**Goal**.
Swap "Last Name" for "Surname" in the listing below and reproduce it otherwise unchanged, without the pictures.

☆ ☆ ☆ ☆ ☆ ☆ ☆

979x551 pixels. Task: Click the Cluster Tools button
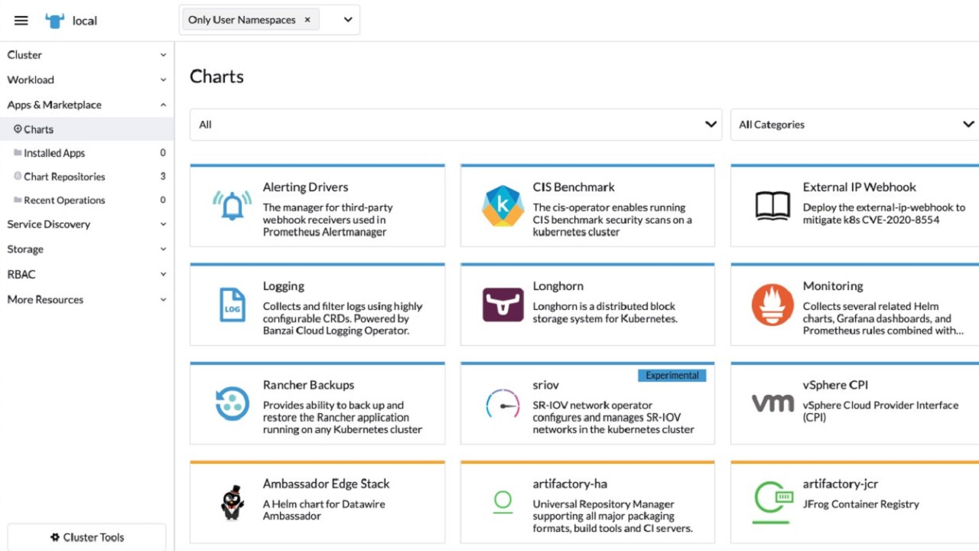coord(86,537)
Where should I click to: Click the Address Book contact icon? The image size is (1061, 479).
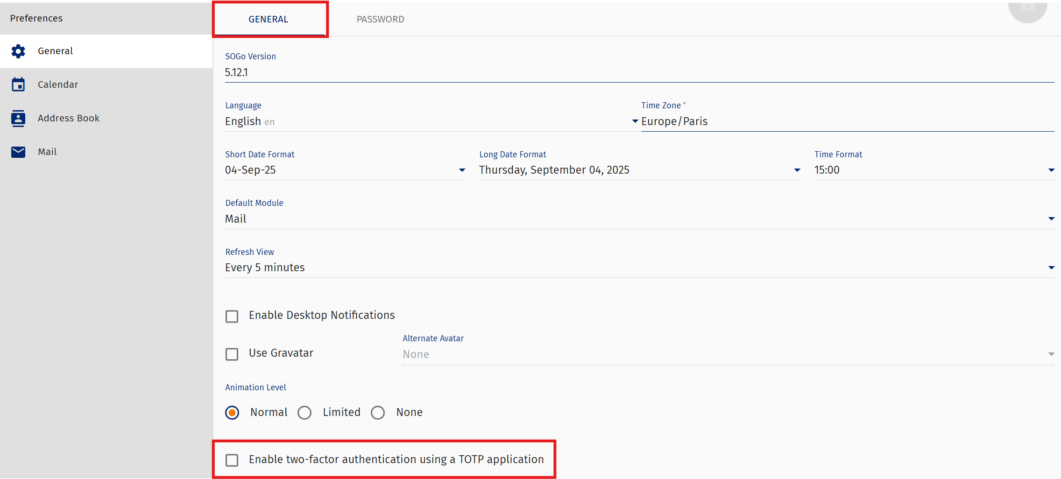coord(18,118)
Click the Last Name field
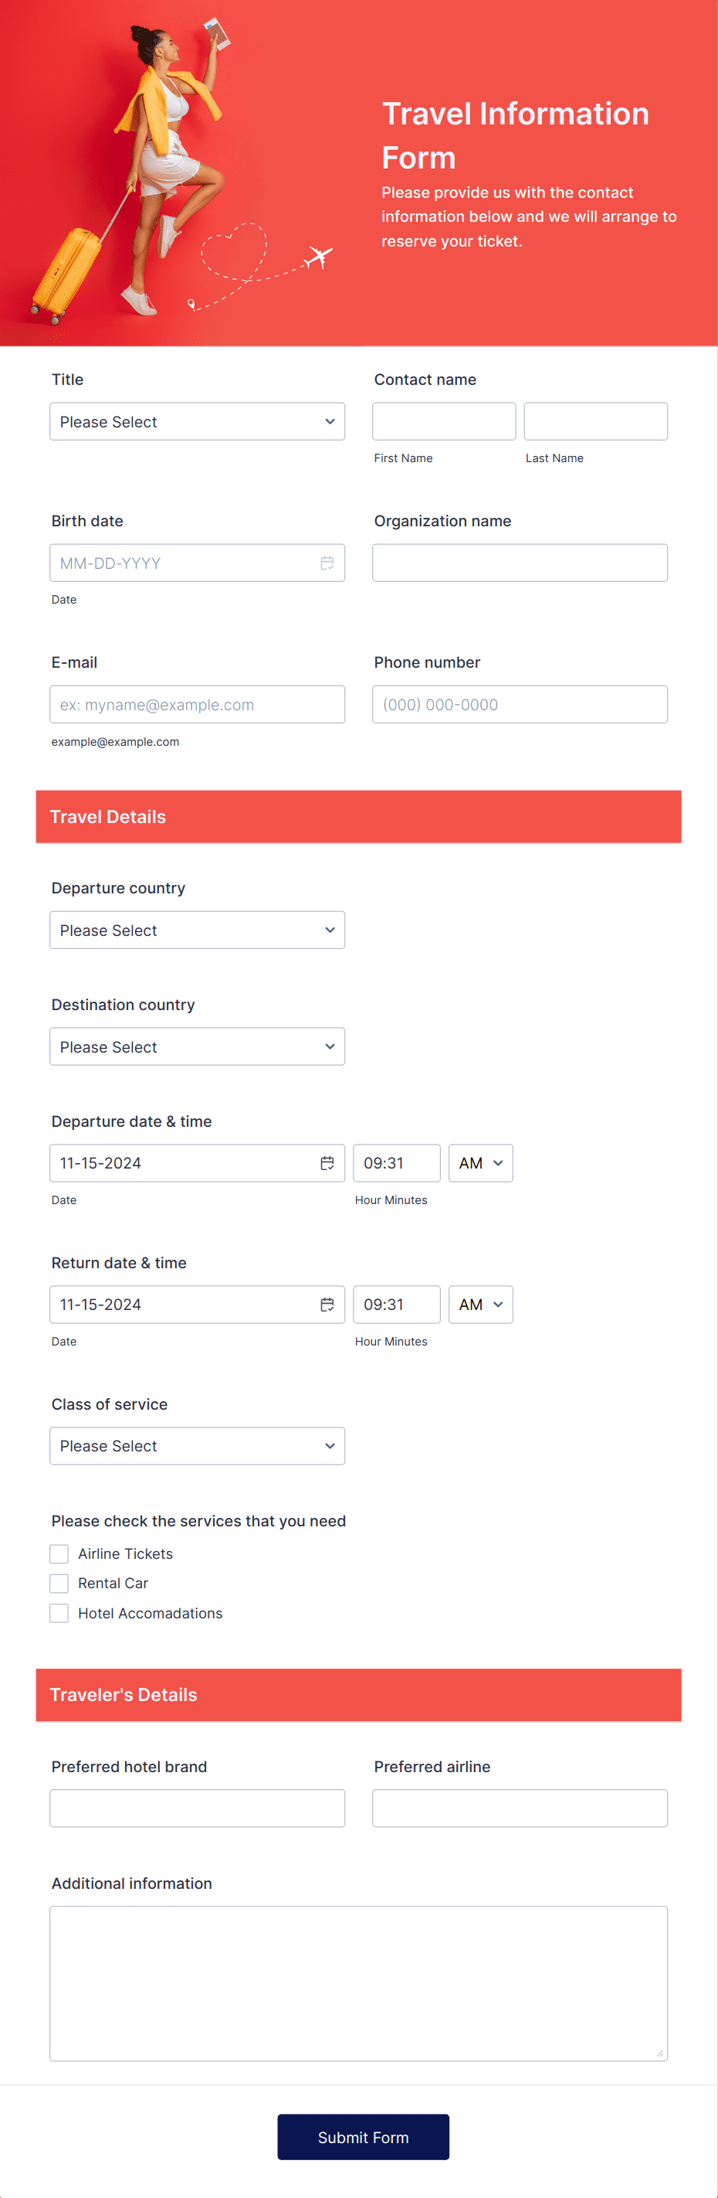 (595, 421)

☆ ☆ ☆ ☆ ☆ ☆ ☆

**Worked solution**.
979x551 pixels. Task: Click the Cluster Tools button
coord(86,537)
Where should I click to: Click the Address Book contact icon? The image size is (1061, 479).
coord(18,118)
Click the Surname field
 (595, 421)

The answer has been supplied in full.